Learning difficulties

In the fast-growing economy, white-collar career openings — from software code-writers and doctors to wealth managers — will also abound.

But will there be enough hands and minds ready to grab the jobs on offer? Will there be prospects for social and economic mobility, where the initial wealth or caste of the parents will cease to be a determinant of someone's life earnings? The answers to those questions may depend on the quality of school education, currently a big obstacle to progress.

In 2006, four out of 10 first-graders in the country couldn't identify the letters in the alphabet; a large number of older children struggled with rudimentary mathematical operations such as subtraction and division.

Parents who are themselves illiterate can't help their children get over these stumbling blocks, which eventually become a hindrance to absorption of new information and ideas.

About 20 per cent of the students opt out of the school system by age 15 or 16.

Swift improvements

The learning deficiencies can actually be reversed quite quickly, say researchers at the Massachusetts Institute of Technology's Abdul Latif Jameel Poverty Action Lab.

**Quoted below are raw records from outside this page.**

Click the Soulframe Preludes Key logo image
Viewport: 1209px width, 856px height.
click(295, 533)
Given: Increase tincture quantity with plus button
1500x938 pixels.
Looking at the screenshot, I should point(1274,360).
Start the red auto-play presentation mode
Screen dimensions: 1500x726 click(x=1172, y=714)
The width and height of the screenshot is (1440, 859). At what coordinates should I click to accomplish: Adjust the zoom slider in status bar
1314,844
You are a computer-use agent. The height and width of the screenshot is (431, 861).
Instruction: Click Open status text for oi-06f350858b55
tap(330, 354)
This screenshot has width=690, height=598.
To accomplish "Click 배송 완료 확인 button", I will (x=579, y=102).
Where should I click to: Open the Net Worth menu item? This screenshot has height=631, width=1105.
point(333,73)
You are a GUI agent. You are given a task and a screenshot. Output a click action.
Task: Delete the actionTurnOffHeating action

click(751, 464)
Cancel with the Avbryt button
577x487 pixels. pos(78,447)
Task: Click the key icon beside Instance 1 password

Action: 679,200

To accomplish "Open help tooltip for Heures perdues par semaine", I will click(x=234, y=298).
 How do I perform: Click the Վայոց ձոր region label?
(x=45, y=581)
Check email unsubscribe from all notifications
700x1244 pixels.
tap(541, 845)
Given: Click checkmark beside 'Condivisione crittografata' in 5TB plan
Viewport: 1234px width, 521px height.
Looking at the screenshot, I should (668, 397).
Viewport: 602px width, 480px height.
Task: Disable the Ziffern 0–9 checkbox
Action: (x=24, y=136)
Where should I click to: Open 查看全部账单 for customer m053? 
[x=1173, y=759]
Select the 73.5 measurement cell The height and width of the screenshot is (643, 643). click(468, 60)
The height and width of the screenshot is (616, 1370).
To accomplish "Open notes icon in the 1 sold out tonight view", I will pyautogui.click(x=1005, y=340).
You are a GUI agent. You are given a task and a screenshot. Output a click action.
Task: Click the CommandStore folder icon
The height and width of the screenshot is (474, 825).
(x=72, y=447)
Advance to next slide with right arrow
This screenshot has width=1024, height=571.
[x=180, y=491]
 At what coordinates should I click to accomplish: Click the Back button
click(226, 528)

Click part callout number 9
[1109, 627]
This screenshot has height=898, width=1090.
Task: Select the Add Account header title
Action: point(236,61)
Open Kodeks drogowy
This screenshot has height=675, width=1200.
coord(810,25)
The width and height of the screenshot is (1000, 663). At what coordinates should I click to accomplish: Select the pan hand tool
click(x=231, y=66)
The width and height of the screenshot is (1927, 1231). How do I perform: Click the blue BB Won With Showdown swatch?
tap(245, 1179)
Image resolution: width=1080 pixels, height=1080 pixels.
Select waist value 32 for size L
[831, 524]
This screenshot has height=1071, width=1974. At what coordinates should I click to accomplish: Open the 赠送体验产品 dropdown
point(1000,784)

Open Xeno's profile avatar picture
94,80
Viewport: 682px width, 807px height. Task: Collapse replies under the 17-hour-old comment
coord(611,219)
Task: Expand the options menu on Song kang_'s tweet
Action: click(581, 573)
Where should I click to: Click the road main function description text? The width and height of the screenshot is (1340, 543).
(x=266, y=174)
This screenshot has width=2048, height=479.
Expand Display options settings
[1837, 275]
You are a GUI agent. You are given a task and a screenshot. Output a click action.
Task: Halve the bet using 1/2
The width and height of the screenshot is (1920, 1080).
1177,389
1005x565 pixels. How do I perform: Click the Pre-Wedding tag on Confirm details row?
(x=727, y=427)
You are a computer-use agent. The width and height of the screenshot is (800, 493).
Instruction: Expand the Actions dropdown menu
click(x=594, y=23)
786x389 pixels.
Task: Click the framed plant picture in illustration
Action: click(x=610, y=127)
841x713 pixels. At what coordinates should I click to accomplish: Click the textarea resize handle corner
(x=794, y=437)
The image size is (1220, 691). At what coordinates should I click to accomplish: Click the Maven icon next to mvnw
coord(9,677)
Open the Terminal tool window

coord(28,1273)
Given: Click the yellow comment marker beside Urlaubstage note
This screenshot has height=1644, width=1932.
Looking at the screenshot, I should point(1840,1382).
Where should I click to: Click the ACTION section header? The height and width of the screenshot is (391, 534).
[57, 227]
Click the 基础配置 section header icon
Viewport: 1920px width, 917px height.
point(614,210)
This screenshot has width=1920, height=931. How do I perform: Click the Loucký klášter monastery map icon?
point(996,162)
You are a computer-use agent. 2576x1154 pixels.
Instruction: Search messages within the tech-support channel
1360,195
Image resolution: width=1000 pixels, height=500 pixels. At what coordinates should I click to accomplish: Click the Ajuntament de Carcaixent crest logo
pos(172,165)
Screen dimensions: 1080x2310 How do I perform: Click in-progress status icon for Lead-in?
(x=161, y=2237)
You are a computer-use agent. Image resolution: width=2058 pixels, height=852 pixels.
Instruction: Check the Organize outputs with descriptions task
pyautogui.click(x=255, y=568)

"A remedial education programme hired young women from the community to teach basic literacy and numeracy skills to children lagging behind in government schools,'' MIT Lab Directors Abhijit Banerjee and Esther Duflo reported in a study of Pratham's efforts in two Indian cities. ``It increased average test scores of all children in treatment schools.''

The key to change lies in the introduction of fun-and-activity-based learning, even in the shabbiest and most under-equipped classrooms. It is also vital to prepare teachers in government schools to adopt these low-cost techniques, often with the help of volunteers who may themselves be just high-school students.
Beyond `antibiotics'

The remedial Read India programme will have been administered to every child who needs it by 2010. But that, as Patel says, is just a ``one-time antibiotic shot.''

Holding on to the gains and ridding the publicly funded education system of its deeper maladies — such as the absence of a quarter of the teachers, and only half of those present actually working — will take more time and effort.

The civil society is showing the government a smart way out of the mess that the latter has made of basic education. It's time politicians and bureaucrats showed more creativity in problem-solving, an area in which every 4-year-old in the country can teach them a thing or two, if given a chance.